2.3 Once an order is submitted, it cannot be cancelled by Buyer. All sales are final.
2.4 Any variation to any order must be agreed to in writing. The total price may alter as a result of any variation and Buyer agrees to pay any
increase.
2.5 Refunds will not be paid out. When applicable, a credit will be issued to be used towards a future order or invoice.
2.6 Ownership of the Goods shall pass to you upon payment in full of the purchase price for the Goods.

3. DUTIES/TAXES/FEES
3.1 All export and import documentation, licenses, duties, taxes or other obligations or costs relating to the delivery of the Goods shall be the
Buyer’s responsibility.

4. SALE OF GOODS & MSRP
4.1 You acknowledge that you are acquiring the Goods for the purposes of trade or business only.
4.2 Any resale of Granny’s Finest products on public forums such as Amazon.com , Ebay.com are expressly prohibited.
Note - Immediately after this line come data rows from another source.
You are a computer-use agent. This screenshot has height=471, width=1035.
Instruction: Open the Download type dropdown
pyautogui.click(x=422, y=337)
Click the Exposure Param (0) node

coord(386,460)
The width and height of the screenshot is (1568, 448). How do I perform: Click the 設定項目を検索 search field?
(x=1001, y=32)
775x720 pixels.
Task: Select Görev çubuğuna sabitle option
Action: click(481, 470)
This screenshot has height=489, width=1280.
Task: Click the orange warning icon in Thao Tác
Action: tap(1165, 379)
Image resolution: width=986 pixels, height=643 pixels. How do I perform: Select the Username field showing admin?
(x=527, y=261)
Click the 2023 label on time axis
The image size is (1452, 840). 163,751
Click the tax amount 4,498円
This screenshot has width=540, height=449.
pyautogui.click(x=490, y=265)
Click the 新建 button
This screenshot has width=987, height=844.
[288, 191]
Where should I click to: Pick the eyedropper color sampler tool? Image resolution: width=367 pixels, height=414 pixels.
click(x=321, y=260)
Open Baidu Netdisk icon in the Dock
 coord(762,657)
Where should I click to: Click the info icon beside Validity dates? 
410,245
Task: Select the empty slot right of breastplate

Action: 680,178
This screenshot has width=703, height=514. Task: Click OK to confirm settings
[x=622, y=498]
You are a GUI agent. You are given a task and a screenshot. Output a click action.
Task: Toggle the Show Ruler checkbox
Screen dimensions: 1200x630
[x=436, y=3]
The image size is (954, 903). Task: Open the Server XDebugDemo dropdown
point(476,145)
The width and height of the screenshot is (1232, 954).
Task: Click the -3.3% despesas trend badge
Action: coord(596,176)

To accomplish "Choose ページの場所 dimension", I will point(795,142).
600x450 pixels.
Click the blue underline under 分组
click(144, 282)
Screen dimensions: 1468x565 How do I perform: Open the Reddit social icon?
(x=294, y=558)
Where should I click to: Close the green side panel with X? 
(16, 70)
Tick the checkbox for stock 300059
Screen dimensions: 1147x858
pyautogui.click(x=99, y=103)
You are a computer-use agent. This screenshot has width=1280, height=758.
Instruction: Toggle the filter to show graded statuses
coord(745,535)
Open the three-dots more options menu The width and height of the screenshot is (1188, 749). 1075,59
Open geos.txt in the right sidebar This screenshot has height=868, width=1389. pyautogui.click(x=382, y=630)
Seller shall have sole
discretion to determine what public forums, if any, are eligible for Buyer resale.
4.3 The Goods must be sold at the recommended retail price (as notified to
you by Seller) unless the Goods are advertised as being “on sale” or the equivalent.

6. SHIPPING AND RISKS
6.1 Shipping conditions
Unless otherwise agreed to in writing, you shall be responsible for the cost of transportation of the Goods from the premises of Granny’s Finest in Amsterdam. Risk in respect of the Goods shall pass to you when the Goods are made available to the delivery carrier. You are responsible for obtaining insurance in respect of the Goods from the time they are made available at the place of delivery (carrier).
Free shipping promotions and/or discount coupons for regular retail customers do not apply to Wholesale orders.

7. NOTICE OF DEFECTS/RETURNS
7.1 Buyer must make any claims of defects, including but not limited to those related to shortages, quality, or specification, within the first 7 days after receiving the Goods. The Seller cannot be responsible for shortages when shipments are directed to a third party. It is the responsibility of Buyer to inspect upon receipt, that all Goods delivered match the items ordered /invoiced.
7.2 If a part of the order is delayed or if part of the order is defective or deficient, the order may only be remedied for that part of the order.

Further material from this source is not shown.